Given the entries that follow, write out exactly the lines starting at the one containing "Task: Click the resize handle of 稟議番号 field" and ending at the one containing "The width and", both ends included, and only those.

START DATA

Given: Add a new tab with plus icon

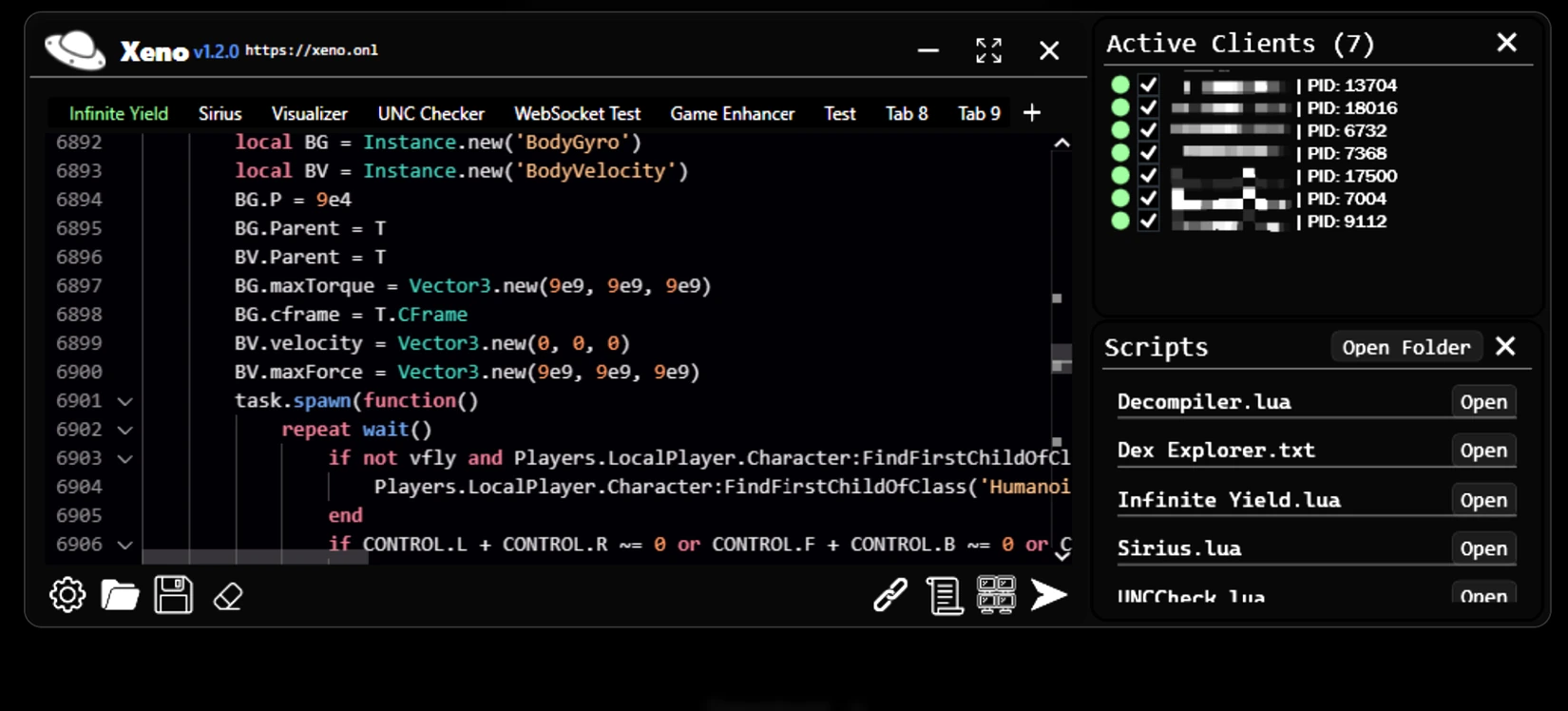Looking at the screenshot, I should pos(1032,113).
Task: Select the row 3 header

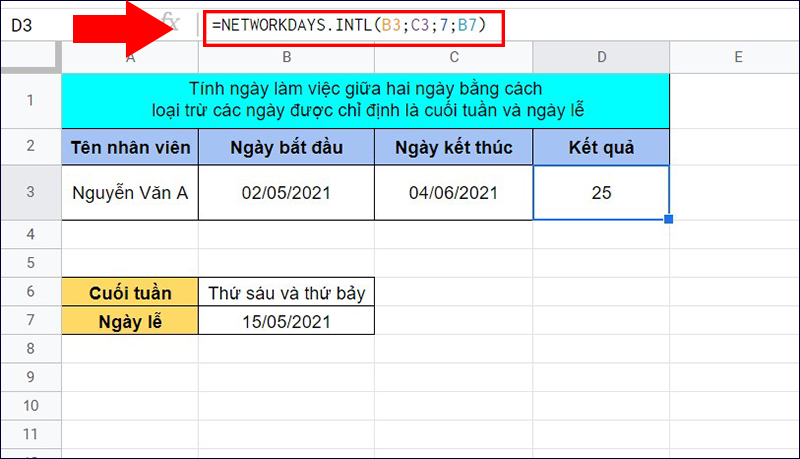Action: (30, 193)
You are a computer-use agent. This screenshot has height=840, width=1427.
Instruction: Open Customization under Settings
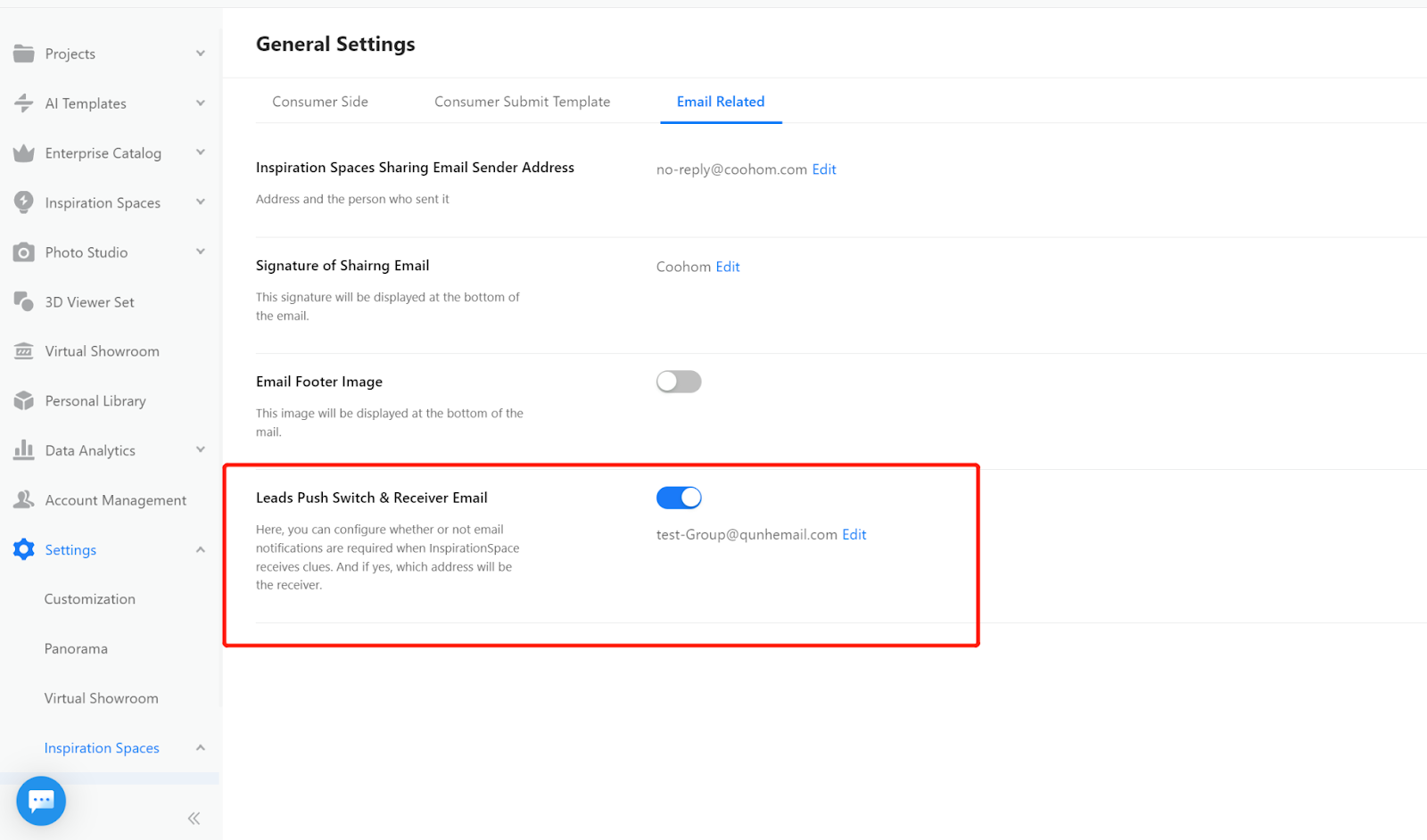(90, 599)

END DATA
START DATA

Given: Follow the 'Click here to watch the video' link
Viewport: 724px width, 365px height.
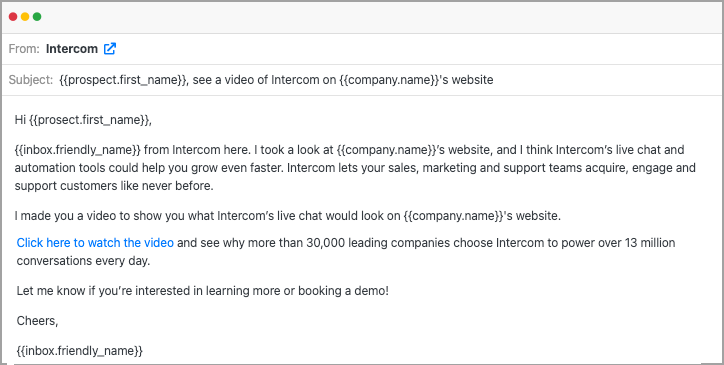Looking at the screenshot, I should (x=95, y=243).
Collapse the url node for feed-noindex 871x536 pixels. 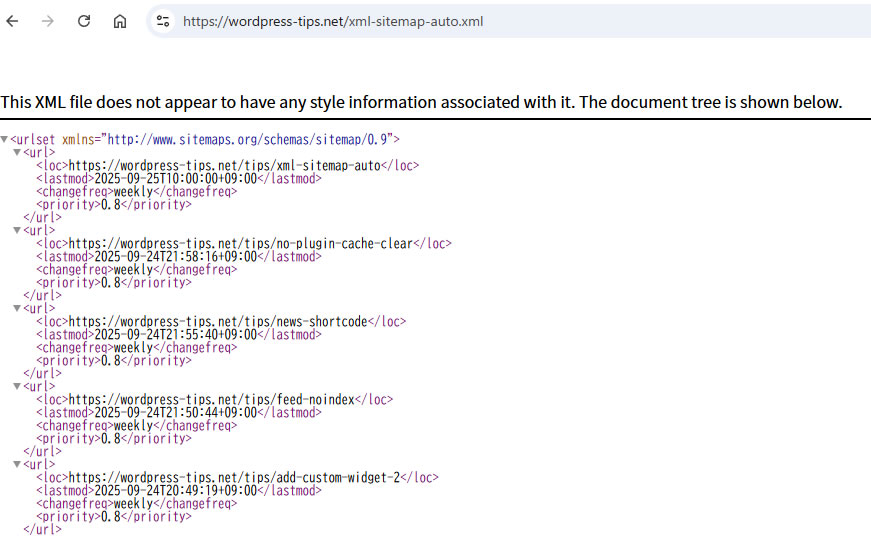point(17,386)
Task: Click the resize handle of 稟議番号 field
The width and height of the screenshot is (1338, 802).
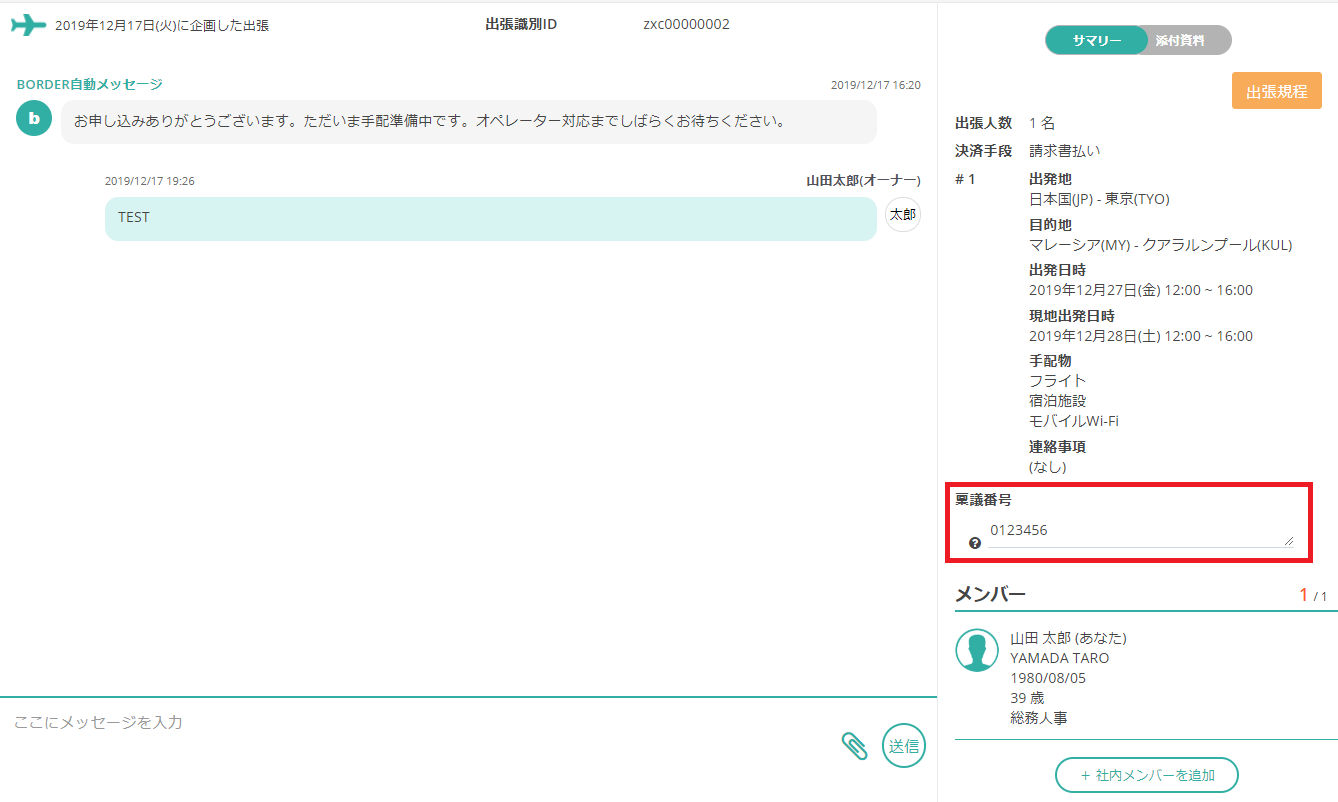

END DATA
START DATA

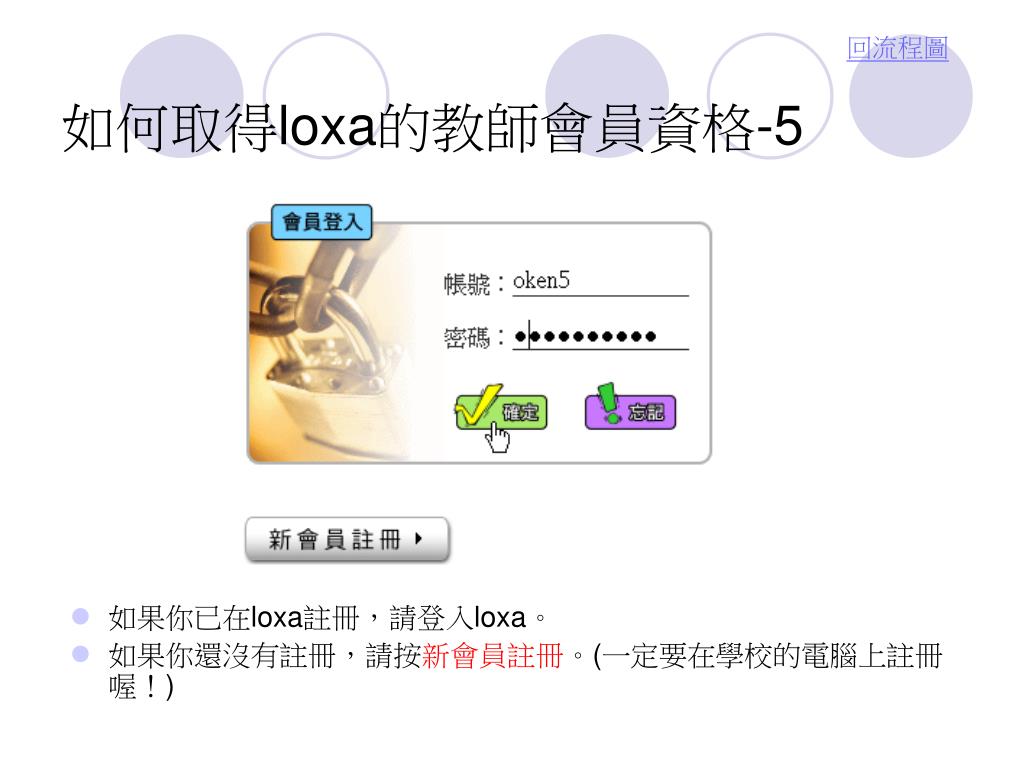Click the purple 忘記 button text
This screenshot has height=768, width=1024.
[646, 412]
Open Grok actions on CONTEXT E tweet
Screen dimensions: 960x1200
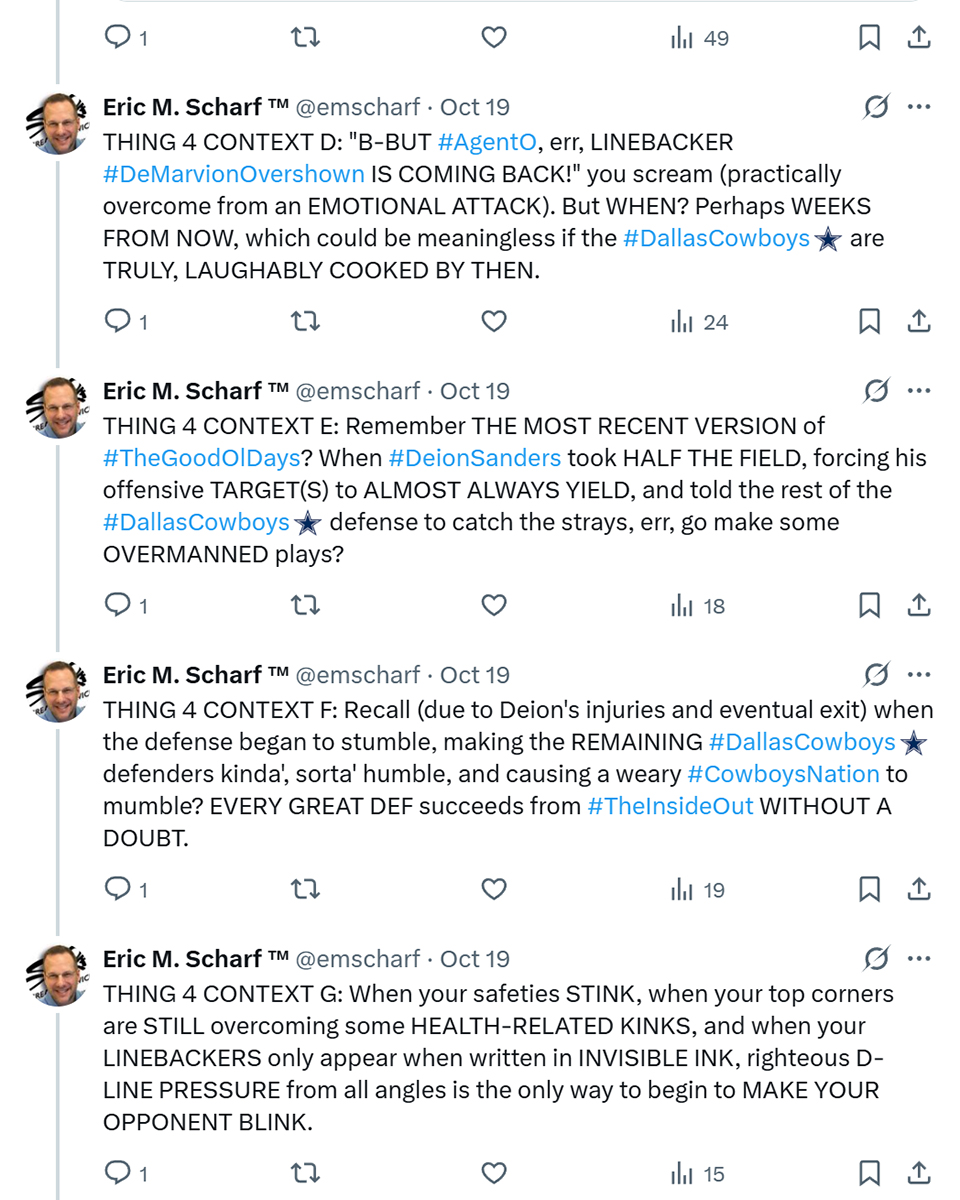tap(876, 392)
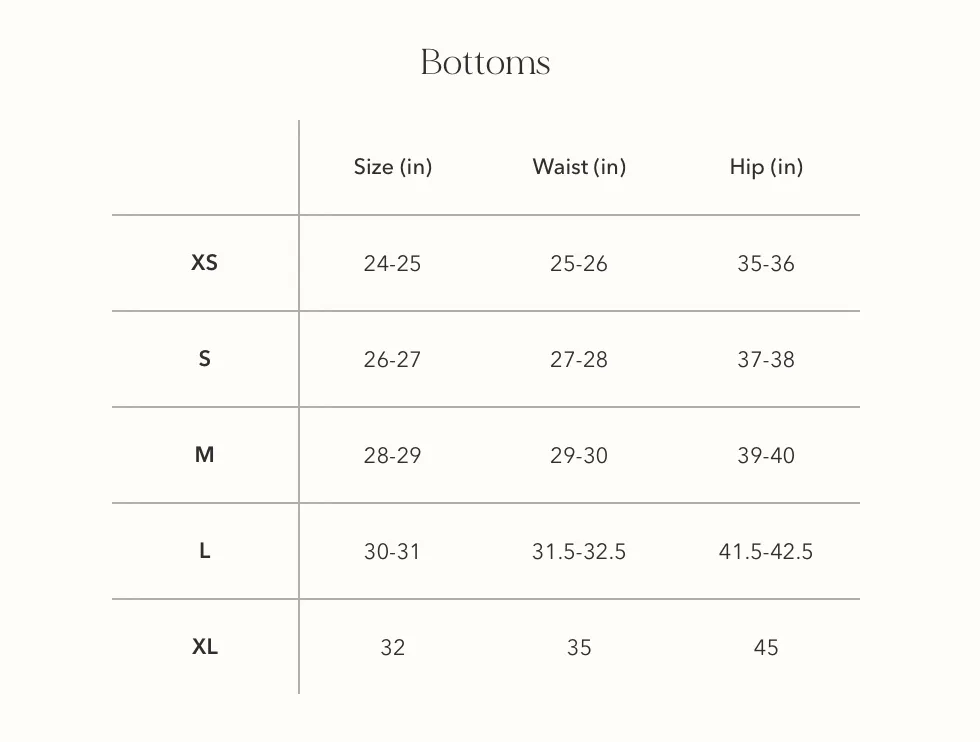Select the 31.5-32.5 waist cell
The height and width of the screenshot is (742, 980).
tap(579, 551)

END DATA

§ ANSWER FOR THE TASK
Task: Click the resize handle of 稟議番号 field
The width and height of the screenshot is (1338, 802).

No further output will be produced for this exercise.